## PROBLEM REQUIREMENTS:
Each line from the one with "Click the tag icon in size note" through the end of the records below should be transcribed exactly, and each picture should be skipped.

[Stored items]

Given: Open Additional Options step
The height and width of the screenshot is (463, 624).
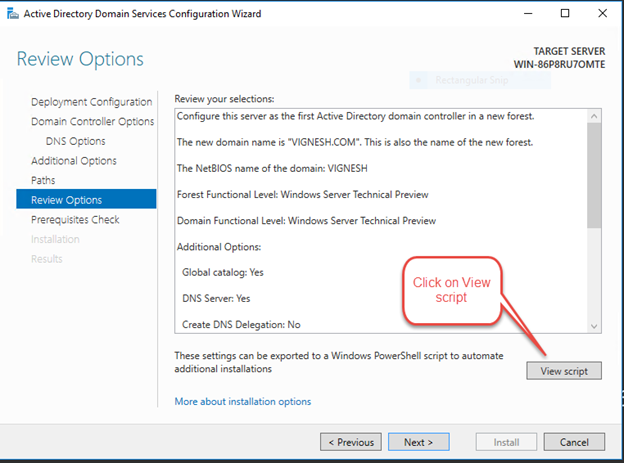Looking at the screenshot, I should click(x=75, y=160).
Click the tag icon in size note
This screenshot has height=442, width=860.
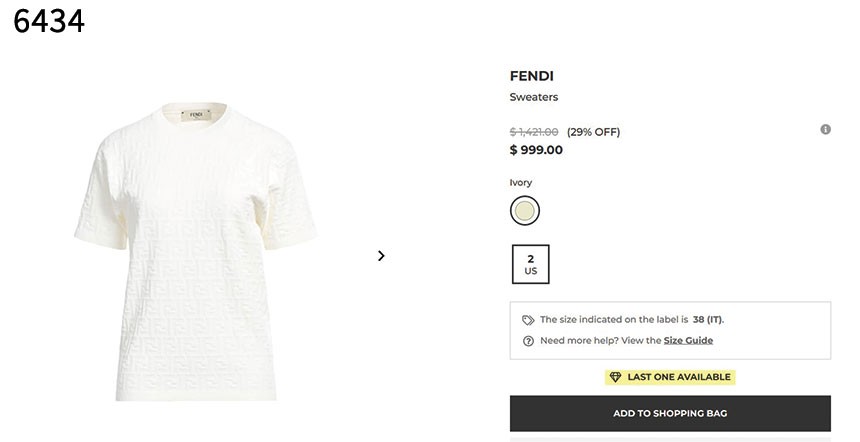tap(528, 320)
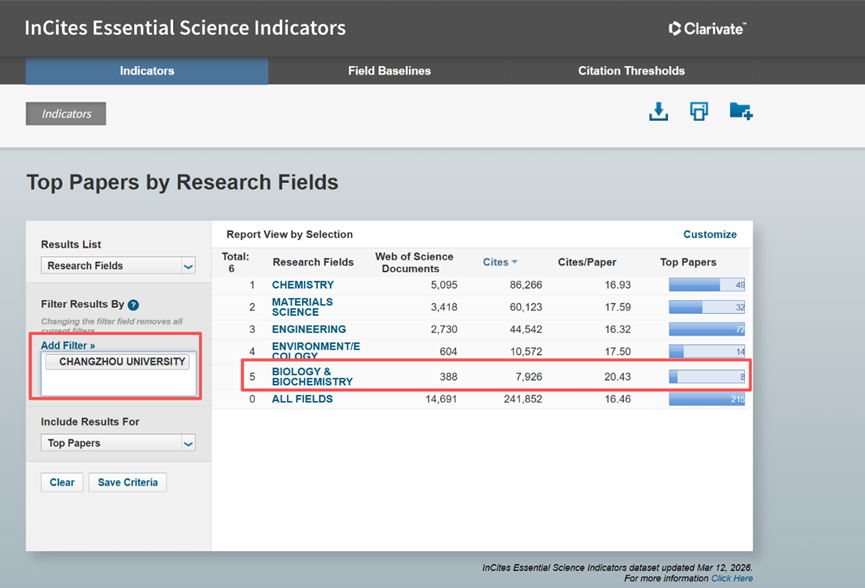This screenshot has width=865, height=588.
Task: Follow the Click Here information link
Action: 731,578
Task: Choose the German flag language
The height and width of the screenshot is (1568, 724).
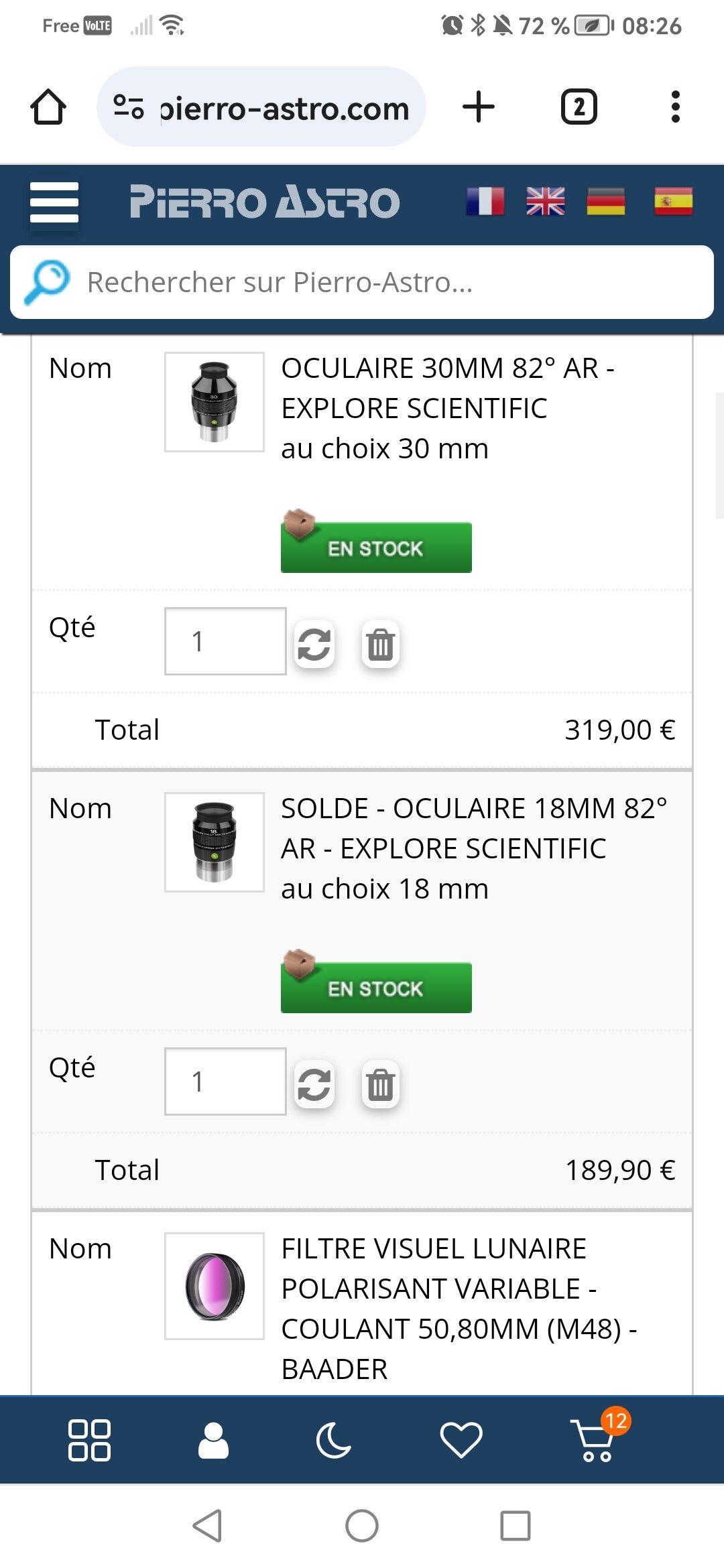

## YOUR SOLUTION:
Click the tag icon in size note
This screenshot has height=442, width=860.
tap(528, 320)
This screenshot has width=865, height=588.
Task: Follow the Click Here information link
Action: 731,578
Task: Choose the German flag language
The height and width of the screenshot is (1568, 724).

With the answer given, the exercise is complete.